Sentir vergüenza es una emoción humana y por qué la sentimos es lo que define nuestra sensibilidad política, emocional y cultural. Se puede sentir vergüenza por haber dejado que en Madrid más de 7.000 ancianos fueran abandonados en las residencias para morir sin atención hospitalaria mientras aquellos con seguro privado tenían la oportunidad de salvarse o morir con menos sufrimiento y agonía. Pero es cierto que eso puede no haberte hecho sentir vergüenza y sí que Carles Puigdemont pueda volver a España sin ser juzgado por malversación. España ha tenido momentos que hicieron sentir vergüenza a muchos españoles de una gravedad mucho mayor que el perdón de unos delitos leves en el marco de una negociación. La participación de España en la guerra de Irak, las mentiras del PP después del 11M, la corrupción sistemática de la derecha durante décadas, la participación del Estado y el PSOE en el terrorismo de los GAL, la muerte de cientos de inmigrantes en las vallas de Melilla y en el mar Mediterráneo, la muerte de miles de pacientes esperando un tratamiento contra la hepatitis, la pervivencia de los símbolos que exaltan la dictadura, la permanencia de miles de cadáveres de españoles en las cunetas, los indultos a los policías condenados por torturas, los miles de desahucios a personas sin recursos. Se puede sentir vergüenza por ser español por primera vez en la vida por una ley de amnistía. Es una emoción subjetiva que hay que comprender, pero sí es cuestionable por qué no se ha sentido vergüenza en todos estos años cuando se han producido infinidad de actos, hechos y actuaciones que han podido llevar a movernos la víscera.
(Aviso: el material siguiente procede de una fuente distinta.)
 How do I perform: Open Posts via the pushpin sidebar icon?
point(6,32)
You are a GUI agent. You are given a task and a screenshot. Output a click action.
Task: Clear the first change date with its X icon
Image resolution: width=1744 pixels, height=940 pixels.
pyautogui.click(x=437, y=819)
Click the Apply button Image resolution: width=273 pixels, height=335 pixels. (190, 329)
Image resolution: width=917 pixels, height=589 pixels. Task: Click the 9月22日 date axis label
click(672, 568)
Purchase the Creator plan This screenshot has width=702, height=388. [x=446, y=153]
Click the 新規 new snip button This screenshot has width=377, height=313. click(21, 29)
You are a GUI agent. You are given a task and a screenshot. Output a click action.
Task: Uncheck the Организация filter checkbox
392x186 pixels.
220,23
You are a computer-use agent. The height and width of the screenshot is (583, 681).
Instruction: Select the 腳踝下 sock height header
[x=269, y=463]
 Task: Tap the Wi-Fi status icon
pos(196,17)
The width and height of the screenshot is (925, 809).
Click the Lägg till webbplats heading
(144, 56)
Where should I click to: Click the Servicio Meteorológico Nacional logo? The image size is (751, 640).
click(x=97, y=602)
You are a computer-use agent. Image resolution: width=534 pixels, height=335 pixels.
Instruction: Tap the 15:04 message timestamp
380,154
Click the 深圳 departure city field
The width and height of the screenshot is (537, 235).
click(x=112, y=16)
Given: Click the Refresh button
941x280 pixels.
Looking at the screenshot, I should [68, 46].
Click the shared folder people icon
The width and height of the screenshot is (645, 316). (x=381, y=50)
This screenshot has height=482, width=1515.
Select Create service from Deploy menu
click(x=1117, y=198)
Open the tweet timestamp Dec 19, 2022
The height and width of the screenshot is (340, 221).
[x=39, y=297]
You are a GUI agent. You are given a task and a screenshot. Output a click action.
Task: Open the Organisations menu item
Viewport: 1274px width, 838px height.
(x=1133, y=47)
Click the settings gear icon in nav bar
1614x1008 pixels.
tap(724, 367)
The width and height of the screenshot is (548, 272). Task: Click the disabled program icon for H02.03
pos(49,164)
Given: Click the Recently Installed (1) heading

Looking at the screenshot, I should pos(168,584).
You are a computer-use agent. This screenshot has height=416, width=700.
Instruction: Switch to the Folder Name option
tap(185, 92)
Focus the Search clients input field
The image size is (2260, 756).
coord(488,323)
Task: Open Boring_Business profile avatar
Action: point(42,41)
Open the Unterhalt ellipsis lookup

La vergüenza es un sentimiento profundo que a lo largo de la historia ha movido a muchos intelectuales a mostrarla como la más pura emoción política vinculada a una identidad presente y perdida. Decía Bertolt Brecht en su poema sobre la Alemania de 1933: “Hablen otros de su vergüenza. Yo hablo de la mía. Los discursos que salen de tu casa producen risa”. El qué provoca esa vergüenza es lo que muestra la diferencia entre una emoción sincera o cuándo nace del más profundo privilegio. En un mundo como el actual en el que todo esta interrelacionado y se está produciendo un genocidio sobre el pueblo palestino hay motivos para sentir vergüenza sobre el silencio, la complicidad o la indiferencia del papel de nuestra sociedad y nuestro país con el crimen sistemático de menores y la aniquilación de todo un pueblo. Pero lógicamente puedes no sentir vergüenza por eso y sí porque cuando sales de viaje al extranjero alguien te pregunte por Puigdemont. Eso es en sí mismo un marcador de clase y prioridades que enseña cuál es la hegemonía ideológica predominante de una determinada y específica España avergonzada. La vergüenza también tiene ideología y en ocasiones la ajena conduce al bochorno.